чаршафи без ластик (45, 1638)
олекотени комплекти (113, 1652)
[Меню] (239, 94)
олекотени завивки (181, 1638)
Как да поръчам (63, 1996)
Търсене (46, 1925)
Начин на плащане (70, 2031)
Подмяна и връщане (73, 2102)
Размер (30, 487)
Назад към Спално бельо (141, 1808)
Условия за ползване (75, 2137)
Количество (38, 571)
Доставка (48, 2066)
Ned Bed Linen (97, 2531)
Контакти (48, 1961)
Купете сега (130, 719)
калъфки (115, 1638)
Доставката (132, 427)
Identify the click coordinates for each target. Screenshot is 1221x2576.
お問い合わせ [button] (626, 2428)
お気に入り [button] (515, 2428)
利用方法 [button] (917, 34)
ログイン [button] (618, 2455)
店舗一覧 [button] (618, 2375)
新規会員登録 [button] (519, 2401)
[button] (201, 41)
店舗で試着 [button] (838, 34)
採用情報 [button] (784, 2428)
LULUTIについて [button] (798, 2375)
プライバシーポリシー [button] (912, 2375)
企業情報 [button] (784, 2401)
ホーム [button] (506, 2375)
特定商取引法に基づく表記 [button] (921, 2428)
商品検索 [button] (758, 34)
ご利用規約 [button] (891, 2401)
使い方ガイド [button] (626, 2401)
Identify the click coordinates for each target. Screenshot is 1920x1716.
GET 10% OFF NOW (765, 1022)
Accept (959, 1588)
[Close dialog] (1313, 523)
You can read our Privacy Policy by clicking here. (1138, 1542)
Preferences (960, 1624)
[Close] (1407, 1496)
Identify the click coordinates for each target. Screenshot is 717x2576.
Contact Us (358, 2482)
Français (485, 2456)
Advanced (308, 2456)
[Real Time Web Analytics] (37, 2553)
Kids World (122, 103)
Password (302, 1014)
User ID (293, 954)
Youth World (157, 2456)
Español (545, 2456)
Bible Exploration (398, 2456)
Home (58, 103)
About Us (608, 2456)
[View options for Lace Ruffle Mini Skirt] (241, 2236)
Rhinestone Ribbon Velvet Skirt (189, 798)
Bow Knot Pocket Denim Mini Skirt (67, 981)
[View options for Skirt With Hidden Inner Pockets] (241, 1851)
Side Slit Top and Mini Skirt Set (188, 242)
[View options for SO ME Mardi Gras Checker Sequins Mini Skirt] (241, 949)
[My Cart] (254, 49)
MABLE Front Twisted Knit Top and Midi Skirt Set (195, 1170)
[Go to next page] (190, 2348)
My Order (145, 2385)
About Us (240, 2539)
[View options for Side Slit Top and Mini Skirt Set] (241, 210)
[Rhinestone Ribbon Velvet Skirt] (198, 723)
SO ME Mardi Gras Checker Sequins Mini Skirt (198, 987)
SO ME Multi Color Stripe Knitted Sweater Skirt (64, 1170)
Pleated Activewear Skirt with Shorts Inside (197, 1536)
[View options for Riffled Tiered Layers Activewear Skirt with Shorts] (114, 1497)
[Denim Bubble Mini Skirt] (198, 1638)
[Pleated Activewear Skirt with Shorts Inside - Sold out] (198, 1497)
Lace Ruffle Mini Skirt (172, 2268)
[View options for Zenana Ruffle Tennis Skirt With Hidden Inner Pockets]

****************************************

* TASK TO COMPLETE: Would you please return every line in the listing where "Lace" shows up?

* TASK RESPONSE:
[View options for Lace Ruffle Mini Skirt] (241, 2236)
Lace Ruffle Mini Skirt (172, 2268)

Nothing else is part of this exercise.